*What the exercise asks*
Return verbatim every line of the listing from the one containing "Tap the cyan" through the end of the listing, with both ends included.

*Exercise material*

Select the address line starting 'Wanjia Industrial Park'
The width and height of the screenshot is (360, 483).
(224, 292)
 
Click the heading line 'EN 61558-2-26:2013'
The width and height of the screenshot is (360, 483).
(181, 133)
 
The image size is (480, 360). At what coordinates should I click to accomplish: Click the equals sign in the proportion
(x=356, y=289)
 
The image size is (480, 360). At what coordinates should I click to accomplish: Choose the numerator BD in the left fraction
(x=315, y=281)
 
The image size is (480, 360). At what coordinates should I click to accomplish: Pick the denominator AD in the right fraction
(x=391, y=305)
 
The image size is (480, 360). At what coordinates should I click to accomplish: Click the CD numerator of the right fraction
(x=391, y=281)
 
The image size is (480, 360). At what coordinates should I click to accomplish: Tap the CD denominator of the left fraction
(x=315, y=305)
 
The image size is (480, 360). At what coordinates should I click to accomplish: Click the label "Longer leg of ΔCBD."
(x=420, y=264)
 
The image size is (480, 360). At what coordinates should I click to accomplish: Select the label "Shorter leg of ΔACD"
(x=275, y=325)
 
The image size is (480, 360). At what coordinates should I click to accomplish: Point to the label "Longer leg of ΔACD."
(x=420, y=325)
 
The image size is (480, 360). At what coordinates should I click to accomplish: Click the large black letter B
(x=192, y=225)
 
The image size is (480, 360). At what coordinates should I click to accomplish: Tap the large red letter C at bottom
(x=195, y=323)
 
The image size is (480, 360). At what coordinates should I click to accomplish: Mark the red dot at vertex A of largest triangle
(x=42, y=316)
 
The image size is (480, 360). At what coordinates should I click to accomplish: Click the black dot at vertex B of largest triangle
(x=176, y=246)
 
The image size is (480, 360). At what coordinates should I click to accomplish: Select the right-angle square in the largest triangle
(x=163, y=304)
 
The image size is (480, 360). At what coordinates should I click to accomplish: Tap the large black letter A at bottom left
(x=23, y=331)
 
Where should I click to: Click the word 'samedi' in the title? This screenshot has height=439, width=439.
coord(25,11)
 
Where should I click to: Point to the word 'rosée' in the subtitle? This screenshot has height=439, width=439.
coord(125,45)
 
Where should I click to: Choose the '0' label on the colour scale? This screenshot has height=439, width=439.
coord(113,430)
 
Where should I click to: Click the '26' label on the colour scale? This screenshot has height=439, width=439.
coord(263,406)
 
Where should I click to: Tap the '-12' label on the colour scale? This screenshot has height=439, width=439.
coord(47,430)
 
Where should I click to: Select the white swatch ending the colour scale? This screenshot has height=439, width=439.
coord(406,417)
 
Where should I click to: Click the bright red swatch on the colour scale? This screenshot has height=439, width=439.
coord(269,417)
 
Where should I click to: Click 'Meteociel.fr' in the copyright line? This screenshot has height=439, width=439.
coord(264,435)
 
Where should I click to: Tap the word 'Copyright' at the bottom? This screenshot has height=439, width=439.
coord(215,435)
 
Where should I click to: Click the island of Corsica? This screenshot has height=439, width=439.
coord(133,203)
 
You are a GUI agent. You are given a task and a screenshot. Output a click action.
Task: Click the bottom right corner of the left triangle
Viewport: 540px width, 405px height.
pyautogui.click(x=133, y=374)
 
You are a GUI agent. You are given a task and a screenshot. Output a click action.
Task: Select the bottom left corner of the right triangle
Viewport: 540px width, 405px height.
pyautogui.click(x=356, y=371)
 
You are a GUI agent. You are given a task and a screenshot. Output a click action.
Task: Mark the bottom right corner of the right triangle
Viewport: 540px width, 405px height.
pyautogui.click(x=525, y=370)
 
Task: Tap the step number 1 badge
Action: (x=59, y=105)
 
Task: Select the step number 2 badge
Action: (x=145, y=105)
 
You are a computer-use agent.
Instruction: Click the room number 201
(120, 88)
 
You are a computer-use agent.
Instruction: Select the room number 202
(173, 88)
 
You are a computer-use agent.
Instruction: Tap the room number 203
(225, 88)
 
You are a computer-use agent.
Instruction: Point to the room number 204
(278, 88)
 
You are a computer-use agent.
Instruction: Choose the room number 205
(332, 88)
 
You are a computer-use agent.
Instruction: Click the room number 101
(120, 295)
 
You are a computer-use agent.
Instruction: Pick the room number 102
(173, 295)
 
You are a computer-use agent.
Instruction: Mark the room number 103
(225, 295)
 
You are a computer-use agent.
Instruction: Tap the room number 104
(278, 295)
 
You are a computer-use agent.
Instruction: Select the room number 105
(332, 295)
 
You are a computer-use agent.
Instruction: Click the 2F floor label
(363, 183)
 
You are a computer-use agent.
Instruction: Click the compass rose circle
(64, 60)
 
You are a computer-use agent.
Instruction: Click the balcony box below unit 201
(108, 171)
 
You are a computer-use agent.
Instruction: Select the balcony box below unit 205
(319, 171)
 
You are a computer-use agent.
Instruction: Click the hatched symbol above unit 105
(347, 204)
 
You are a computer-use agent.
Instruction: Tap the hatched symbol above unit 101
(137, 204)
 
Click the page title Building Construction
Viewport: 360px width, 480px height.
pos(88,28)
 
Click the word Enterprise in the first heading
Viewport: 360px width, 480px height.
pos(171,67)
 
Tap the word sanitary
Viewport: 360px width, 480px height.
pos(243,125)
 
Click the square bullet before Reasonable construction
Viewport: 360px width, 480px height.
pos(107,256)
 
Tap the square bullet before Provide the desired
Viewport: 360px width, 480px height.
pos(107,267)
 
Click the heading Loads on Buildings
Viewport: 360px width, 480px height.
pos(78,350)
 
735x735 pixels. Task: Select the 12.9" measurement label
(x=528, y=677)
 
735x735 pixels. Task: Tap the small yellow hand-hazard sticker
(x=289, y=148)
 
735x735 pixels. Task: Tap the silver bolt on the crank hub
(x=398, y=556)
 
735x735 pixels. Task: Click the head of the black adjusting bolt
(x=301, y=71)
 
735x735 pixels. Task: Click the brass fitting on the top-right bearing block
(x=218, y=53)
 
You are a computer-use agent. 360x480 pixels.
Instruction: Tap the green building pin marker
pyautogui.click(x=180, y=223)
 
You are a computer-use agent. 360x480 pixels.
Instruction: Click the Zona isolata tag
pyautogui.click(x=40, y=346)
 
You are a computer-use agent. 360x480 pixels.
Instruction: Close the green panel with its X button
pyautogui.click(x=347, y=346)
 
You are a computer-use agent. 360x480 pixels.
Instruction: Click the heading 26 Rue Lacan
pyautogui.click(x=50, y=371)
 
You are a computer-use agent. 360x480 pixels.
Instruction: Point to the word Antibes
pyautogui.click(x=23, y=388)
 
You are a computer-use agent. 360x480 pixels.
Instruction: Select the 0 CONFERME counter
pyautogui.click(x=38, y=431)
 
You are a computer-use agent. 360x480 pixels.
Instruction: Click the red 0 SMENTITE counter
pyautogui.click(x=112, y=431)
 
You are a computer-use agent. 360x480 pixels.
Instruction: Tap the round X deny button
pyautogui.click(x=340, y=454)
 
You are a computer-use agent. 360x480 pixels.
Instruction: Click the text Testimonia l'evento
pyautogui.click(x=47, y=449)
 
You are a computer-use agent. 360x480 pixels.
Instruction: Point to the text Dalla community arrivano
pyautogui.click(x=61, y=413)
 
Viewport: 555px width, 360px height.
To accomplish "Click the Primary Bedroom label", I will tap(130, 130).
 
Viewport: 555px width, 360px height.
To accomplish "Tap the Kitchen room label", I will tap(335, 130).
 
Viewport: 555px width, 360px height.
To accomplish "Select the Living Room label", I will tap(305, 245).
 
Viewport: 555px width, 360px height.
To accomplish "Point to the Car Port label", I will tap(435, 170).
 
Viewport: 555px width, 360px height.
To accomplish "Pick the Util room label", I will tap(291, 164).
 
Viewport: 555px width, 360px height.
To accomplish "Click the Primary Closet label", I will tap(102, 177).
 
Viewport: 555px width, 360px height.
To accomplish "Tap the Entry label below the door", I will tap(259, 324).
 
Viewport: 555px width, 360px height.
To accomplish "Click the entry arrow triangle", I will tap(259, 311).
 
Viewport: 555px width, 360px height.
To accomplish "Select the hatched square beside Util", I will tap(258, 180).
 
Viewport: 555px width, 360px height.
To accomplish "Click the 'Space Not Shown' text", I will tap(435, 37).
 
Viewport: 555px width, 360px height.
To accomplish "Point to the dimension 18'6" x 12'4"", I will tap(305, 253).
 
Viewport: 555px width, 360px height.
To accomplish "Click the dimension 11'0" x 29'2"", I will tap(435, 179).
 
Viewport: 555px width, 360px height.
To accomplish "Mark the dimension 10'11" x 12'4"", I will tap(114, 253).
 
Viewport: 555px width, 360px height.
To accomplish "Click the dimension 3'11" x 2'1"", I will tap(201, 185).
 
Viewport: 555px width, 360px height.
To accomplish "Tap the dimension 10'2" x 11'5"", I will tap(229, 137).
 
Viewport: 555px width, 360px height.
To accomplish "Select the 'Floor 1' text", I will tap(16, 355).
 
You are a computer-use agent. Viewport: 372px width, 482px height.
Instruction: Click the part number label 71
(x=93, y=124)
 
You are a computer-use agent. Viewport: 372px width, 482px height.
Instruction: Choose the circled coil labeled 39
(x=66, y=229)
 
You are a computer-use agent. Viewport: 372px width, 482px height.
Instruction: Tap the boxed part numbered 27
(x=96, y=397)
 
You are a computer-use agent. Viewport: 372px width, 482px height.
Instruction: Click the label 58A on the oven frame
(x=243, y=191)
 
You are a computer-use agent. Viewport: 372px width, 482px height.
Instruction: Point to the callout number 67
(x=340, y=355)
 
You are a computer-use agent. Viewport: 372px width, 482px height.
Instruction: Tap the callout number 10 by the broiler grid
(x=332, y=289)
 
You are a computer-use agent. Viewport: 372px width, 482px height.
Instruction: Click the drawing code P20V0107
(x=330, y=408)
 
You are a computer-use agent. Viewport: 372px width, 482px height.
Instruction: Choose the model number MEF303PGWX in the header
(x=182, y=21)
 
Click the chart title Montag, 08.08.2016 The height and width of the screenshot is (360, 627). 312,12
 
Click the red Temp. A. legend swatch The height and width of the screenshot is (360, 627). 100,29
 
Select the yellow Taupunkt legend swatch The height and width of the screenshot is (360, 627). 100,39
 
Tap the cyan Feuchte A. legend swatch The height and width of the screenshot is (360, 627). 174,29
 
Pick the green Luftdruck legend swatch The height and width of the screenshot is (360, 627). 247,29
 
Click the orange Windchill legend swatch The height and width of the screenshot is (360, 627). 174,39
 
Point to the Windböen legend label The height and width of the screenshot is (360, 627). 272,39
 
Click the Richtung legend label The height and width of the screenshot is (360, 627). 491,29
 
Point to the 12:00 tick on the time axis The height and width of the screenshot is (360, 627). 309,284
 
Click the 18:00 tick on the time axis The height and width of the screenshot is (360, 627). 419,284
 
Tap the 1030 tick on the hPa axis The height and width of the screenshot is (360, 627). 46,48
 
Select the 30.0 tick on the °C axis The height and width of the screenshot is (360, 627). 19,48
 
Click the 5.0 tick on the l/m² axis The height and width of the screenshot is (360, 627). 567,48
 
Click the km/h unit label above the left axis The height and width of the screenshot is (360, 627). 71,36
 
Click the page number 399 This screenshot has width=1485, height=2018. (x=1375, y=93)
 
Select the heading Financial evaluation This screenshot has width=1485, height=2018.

*Finished answer*
Tap the cyan Feuchte A. legend swatch The height and width of the screenshot is (360, 627). 174,29
 
Pick the green Luftdruck legend swatch The height and width of the screenshot is (360, 627). 247,29
 
Click the orange Windchill legend swatch The height and width of the screenshot is (360, 627). 174,39
 
Point to the Windböen legend label The height and width of the screenshot is (360, 627). 272,39
 
Click the Richtung legend label The height and width of the screenshot is (360, 627). 491,29
 
Point to the 12:00 tick on the time axis The height and width of the screenshot is (360, 627). 309,284
 
Click the 18:00 tick on the time axis The height and width of the screenshot is (360, 627). 419,284
 
Tap the 1030 tick on the hPa axis The height and width of the screenshot is (360, 627). 46,48
 
Select the 30.0 tick on the °C axis The height and width of the screenshot is (360, 627). 19,48
 
Click the 5.0 tick on the l/m² axis The height and width of the screenshot is (360, 627). 567,48
 
Click the km/h unit label above the left axis The height and width of the screenshot is (360, 627). 71,36
 
Click the page number 399 This screenshot has width=1485, height=2018. (x=1375, y=93)
 
Select the heading Financial evaluation This screenshot has width=1485, height=2018.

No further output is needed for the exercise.